— Start of THE INPUT —

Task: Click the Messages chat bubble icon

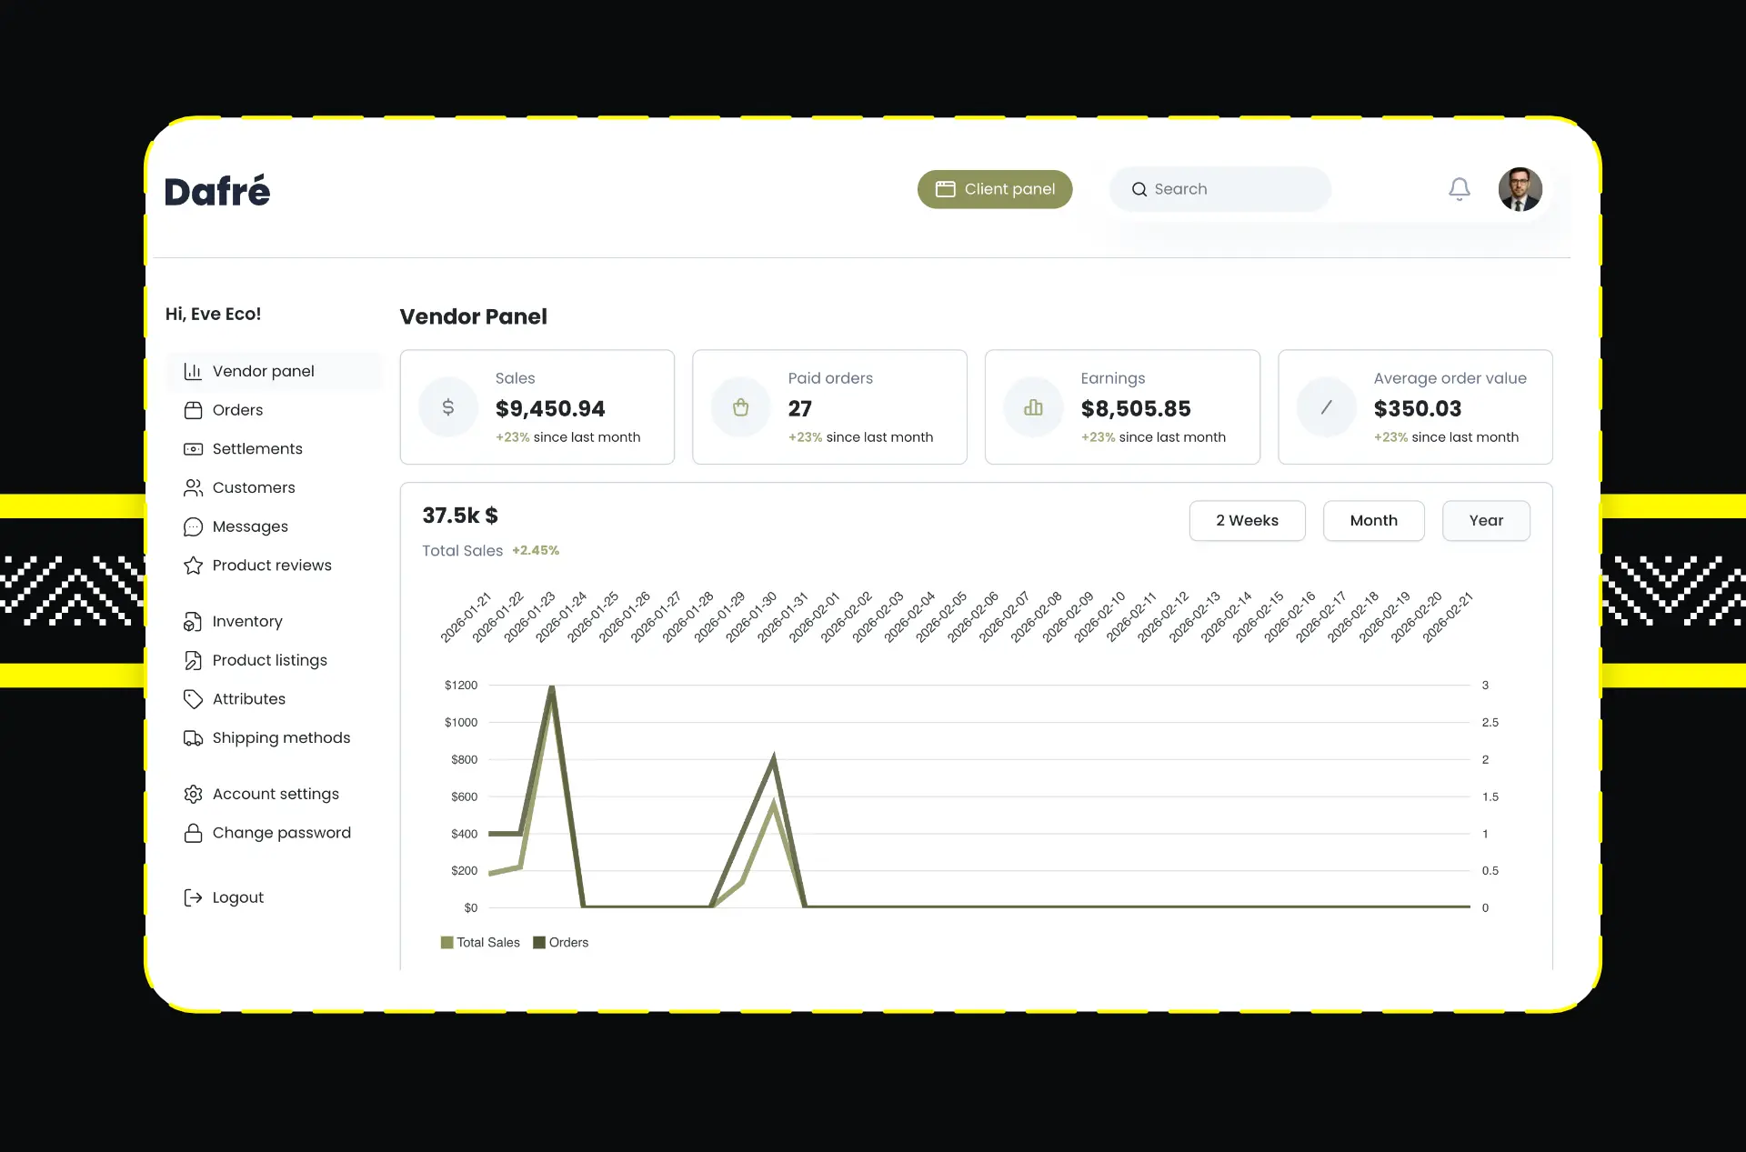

— End of THE INPUT —
— Start of THE INPUT —

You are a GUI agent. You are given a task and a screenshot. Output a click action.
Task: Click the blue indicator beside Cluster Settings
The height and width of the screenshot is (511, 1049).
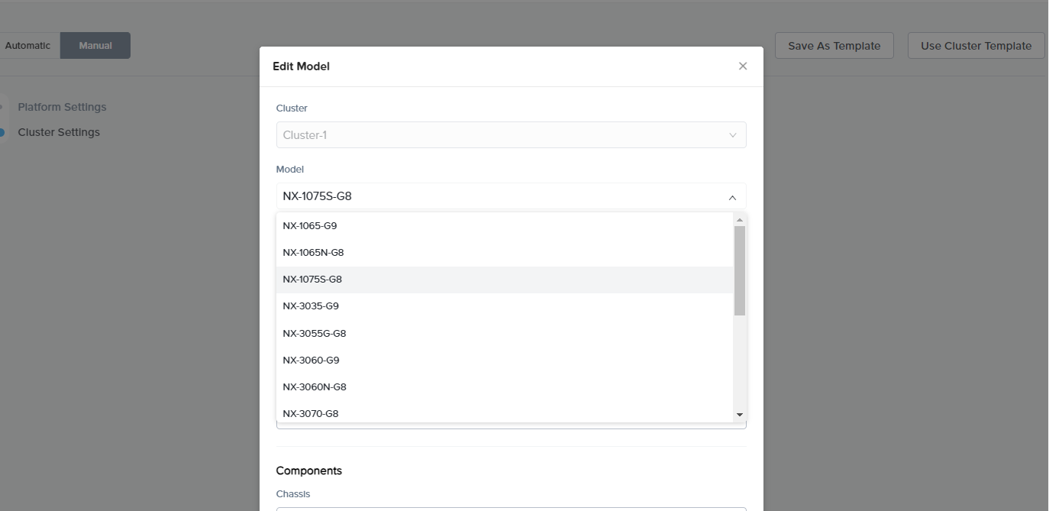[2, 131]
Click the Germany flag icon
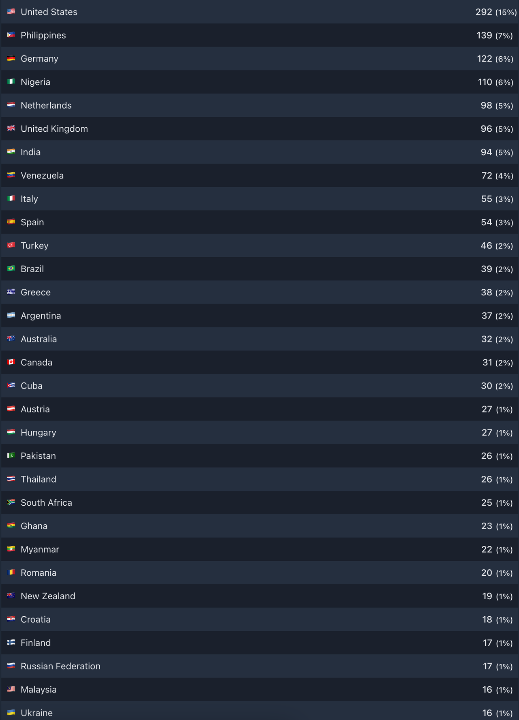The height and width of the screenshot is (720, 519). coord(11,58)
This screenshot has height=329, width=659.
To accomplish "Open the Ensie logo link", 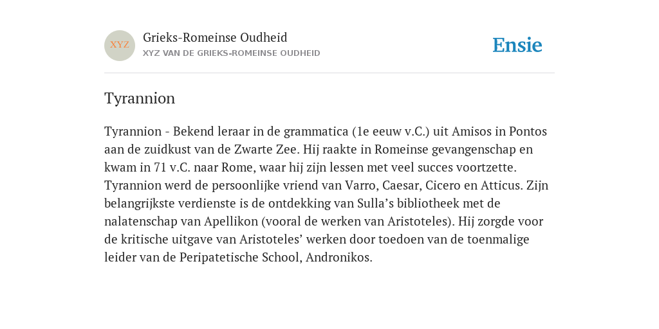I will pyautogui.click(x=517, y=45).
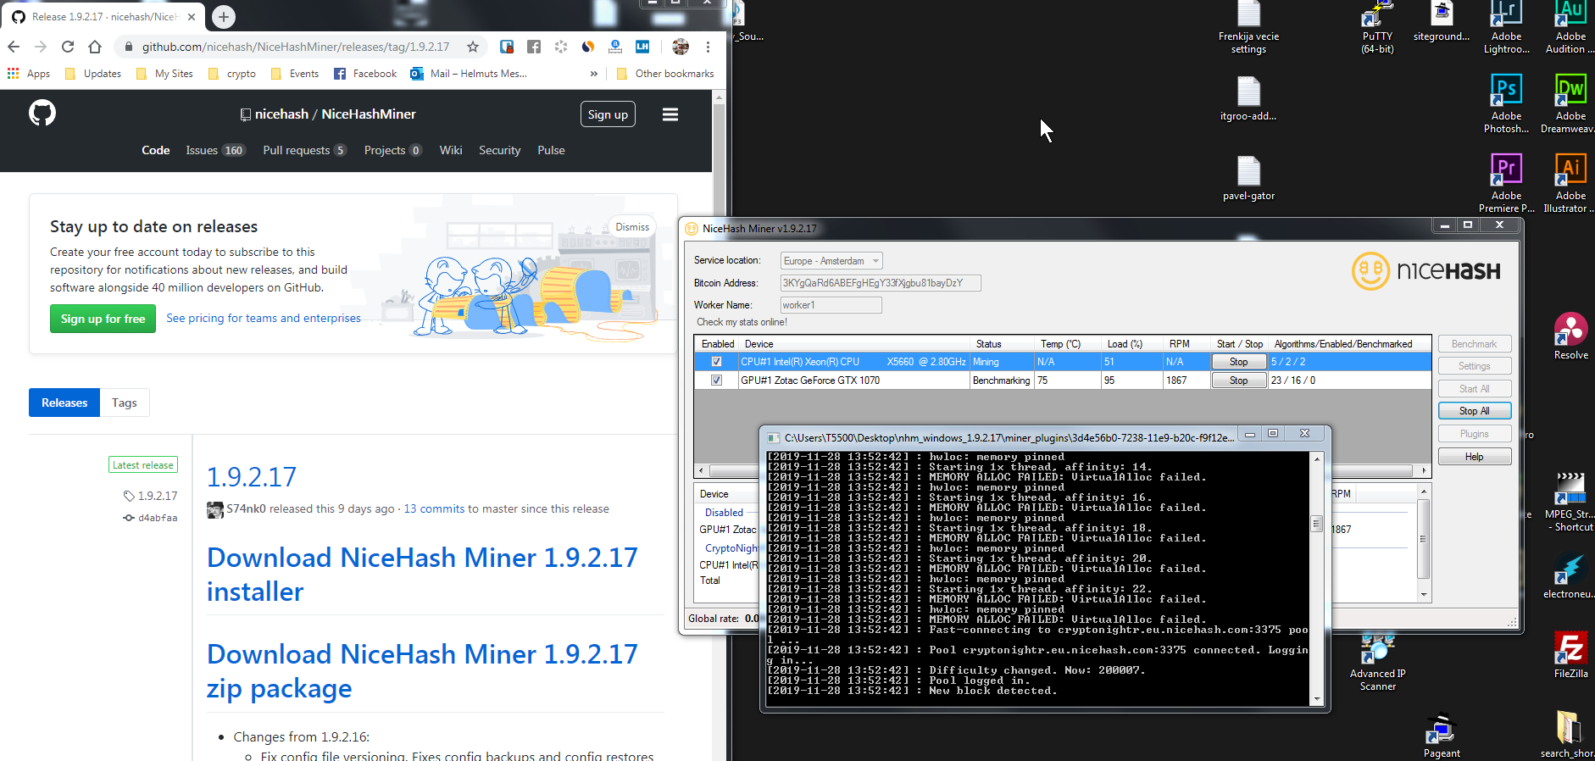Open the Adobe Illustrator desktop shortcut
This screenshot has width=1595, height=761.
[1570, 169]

— End of THE INPUT —

◆ PROBLEM REQUIREMENTS: Collect every line in the data above that contains the string "icon", and copy each one unchanged.

◆ TASK RESULT:
Task: Click the Messages chat bubble icon
Click the Germany flag icon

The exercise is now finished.